#### Work order
Nothing but the lines from the one containing "The height and" through the last line of the records belongs in the answer, copied exactly and with the pictures left out.

#### Entries supplied
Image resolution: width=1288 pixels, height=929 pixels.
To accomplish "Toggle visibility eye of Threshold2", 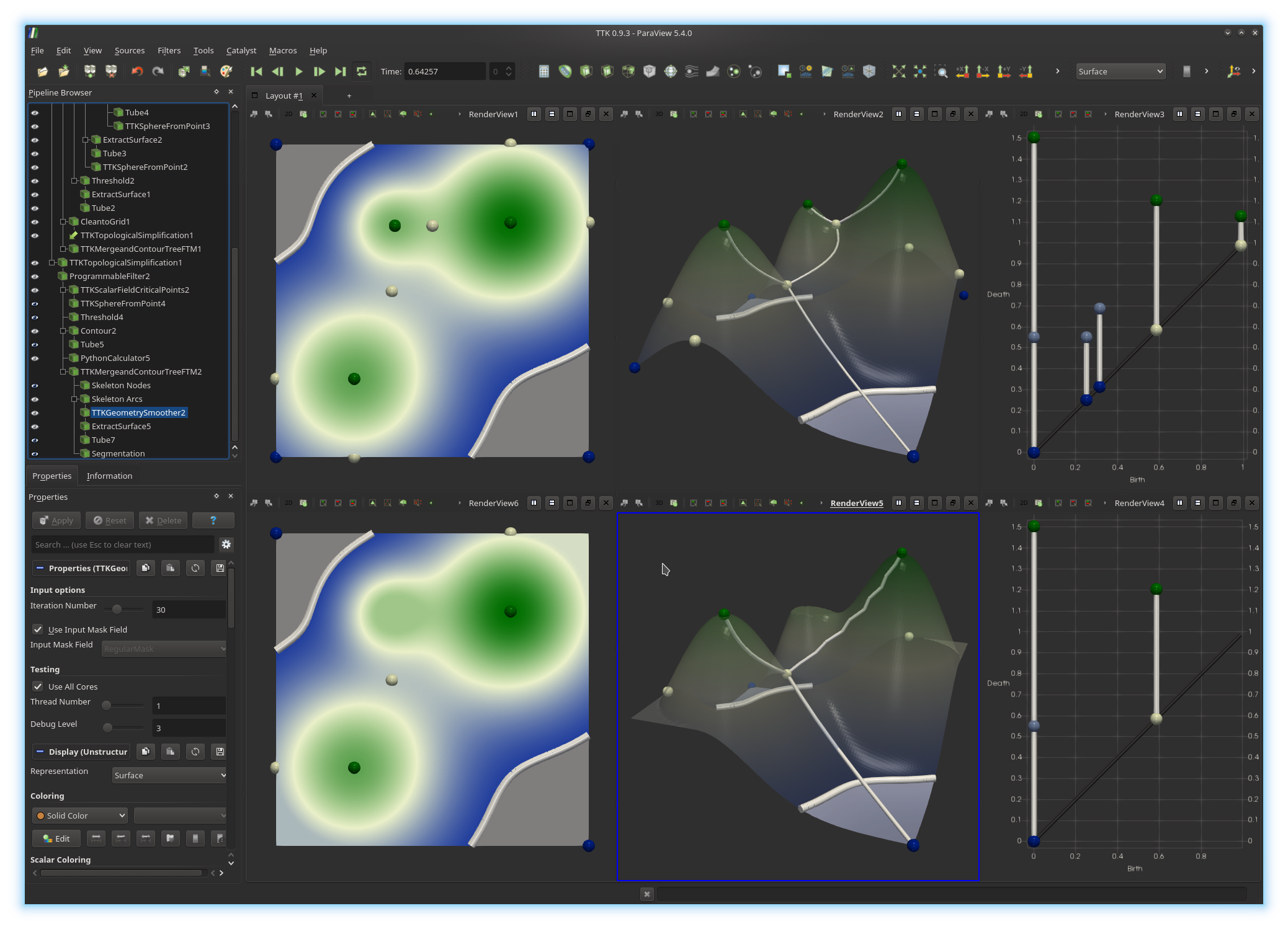I will (35, 181).
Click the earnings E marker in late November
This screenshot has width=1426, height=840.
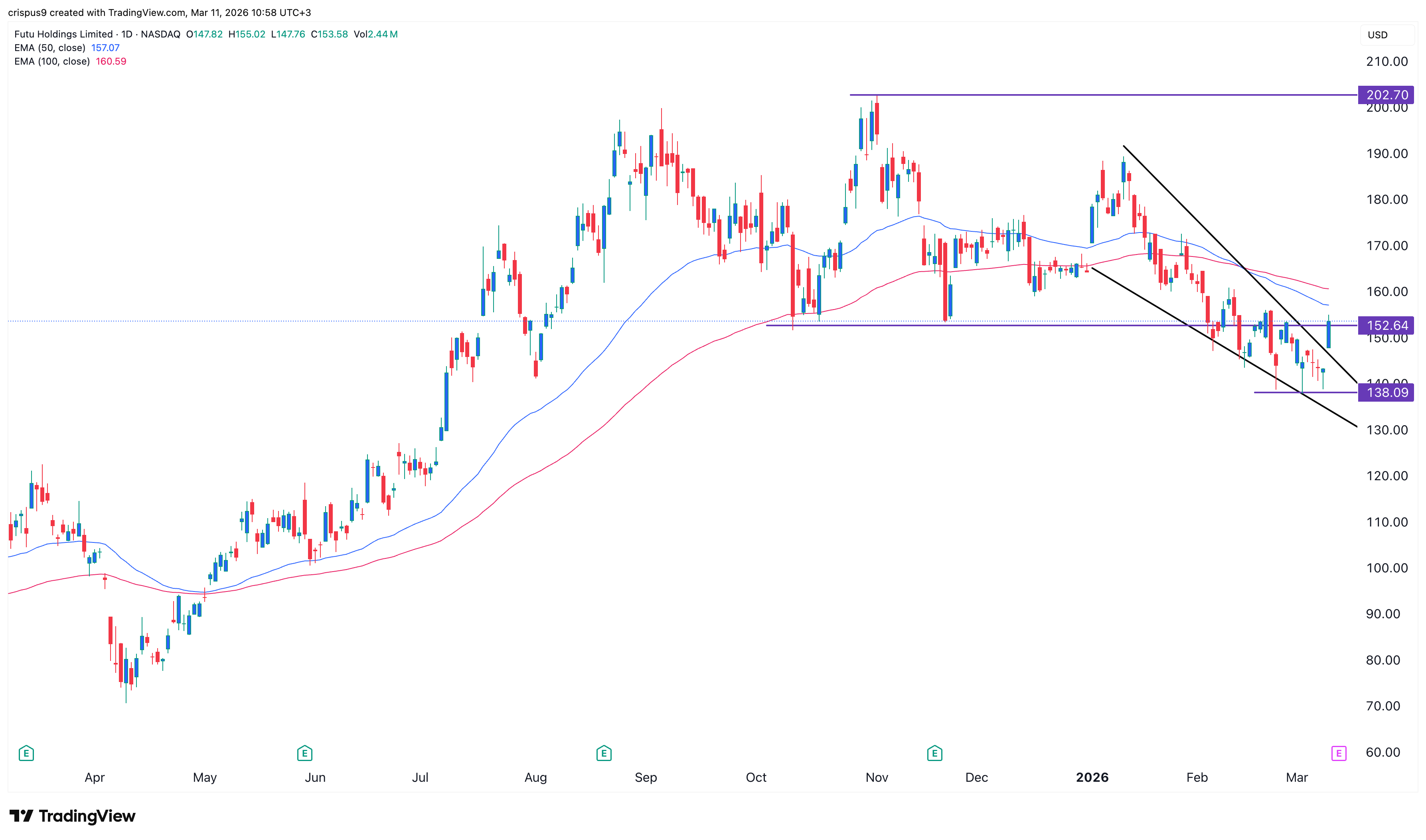point(934,753)
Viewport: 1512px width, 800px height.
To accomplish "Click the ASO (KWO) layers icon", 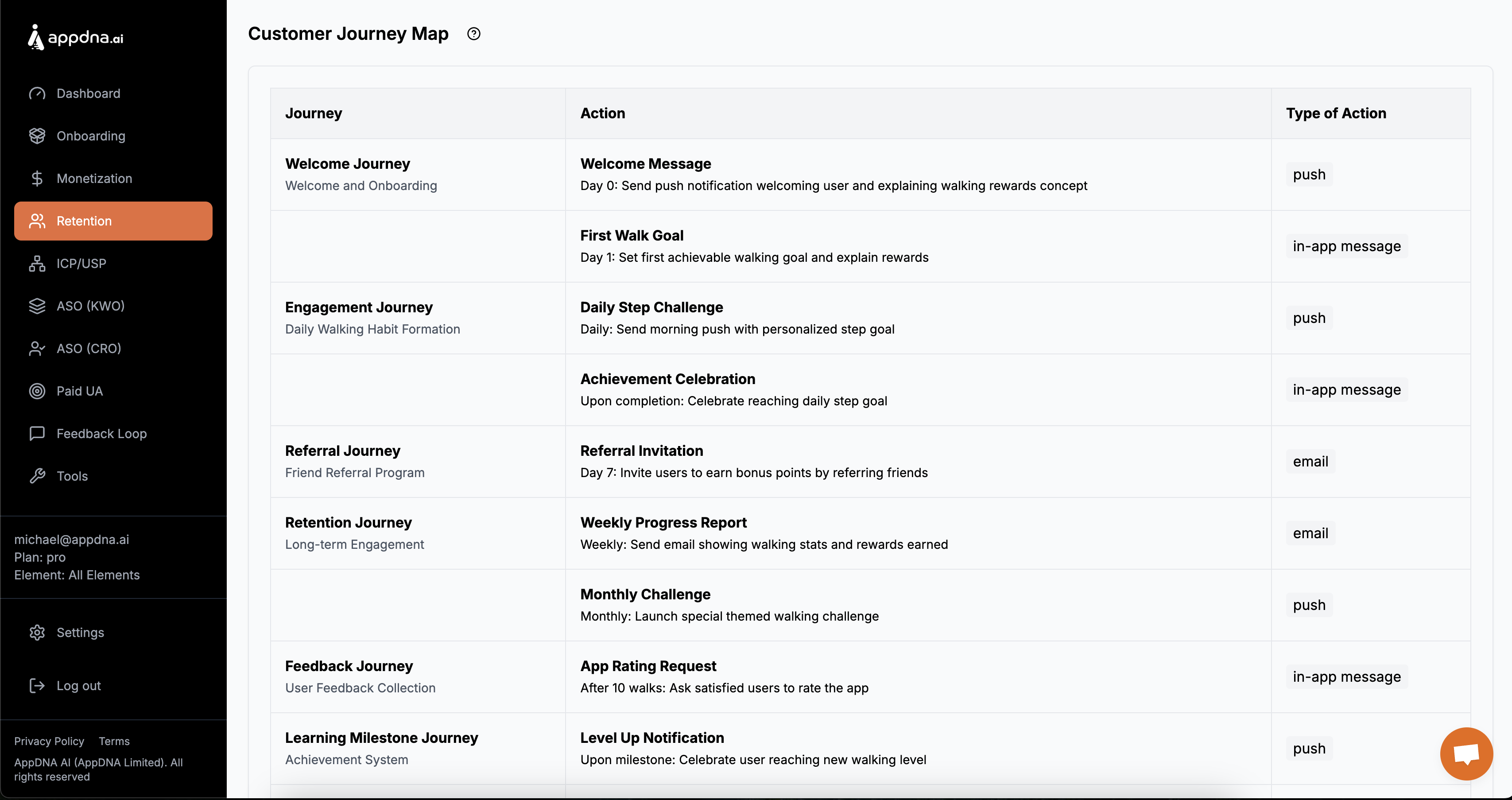I will [x=37, y=306].
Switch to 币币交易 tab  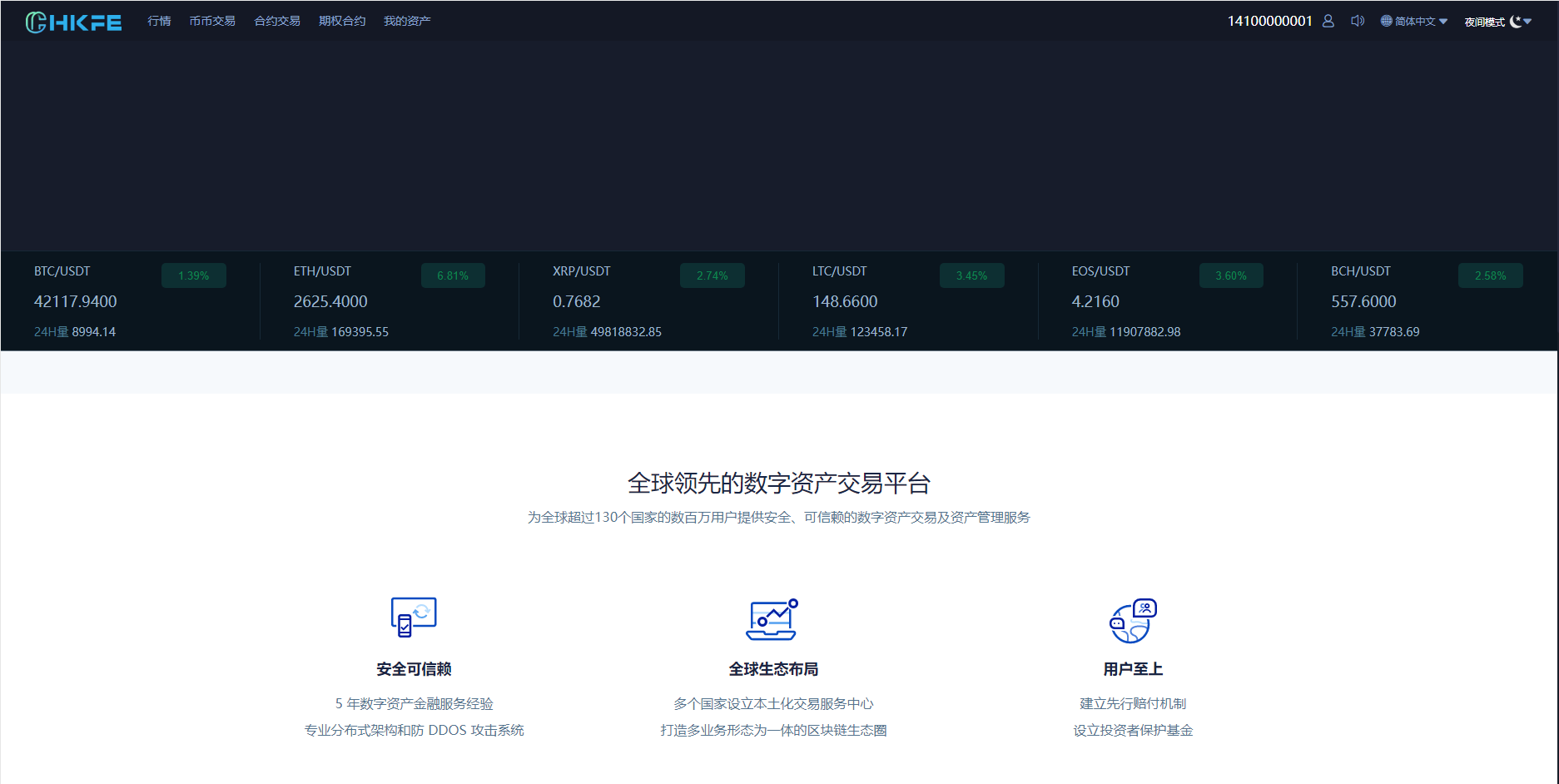point(212,20)
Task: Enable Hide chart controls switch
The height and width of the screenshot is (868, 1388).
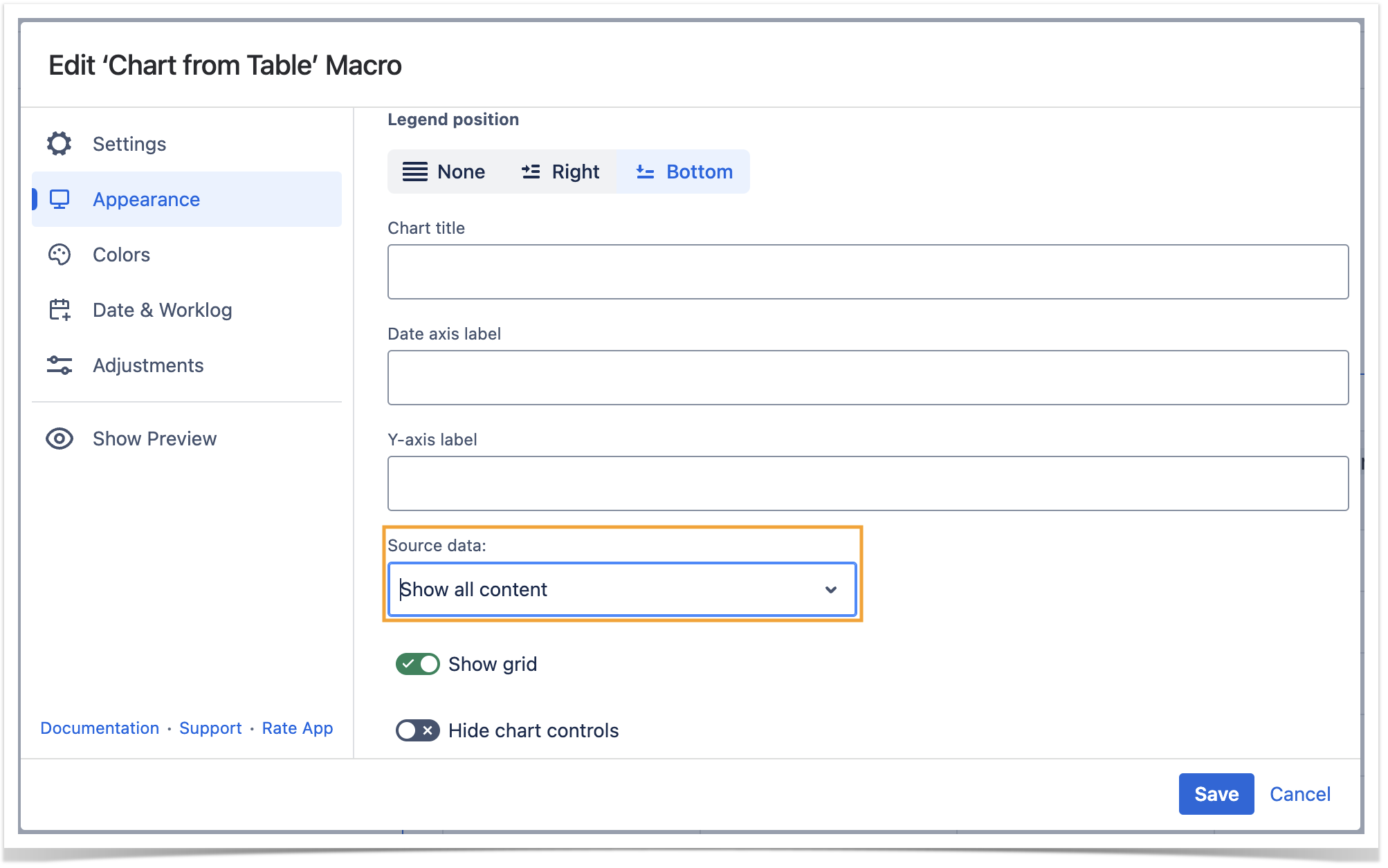Action: 417,730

#### Answer to the exercise
The height and width of the screenshot is (868, 1388).
Action: 417,730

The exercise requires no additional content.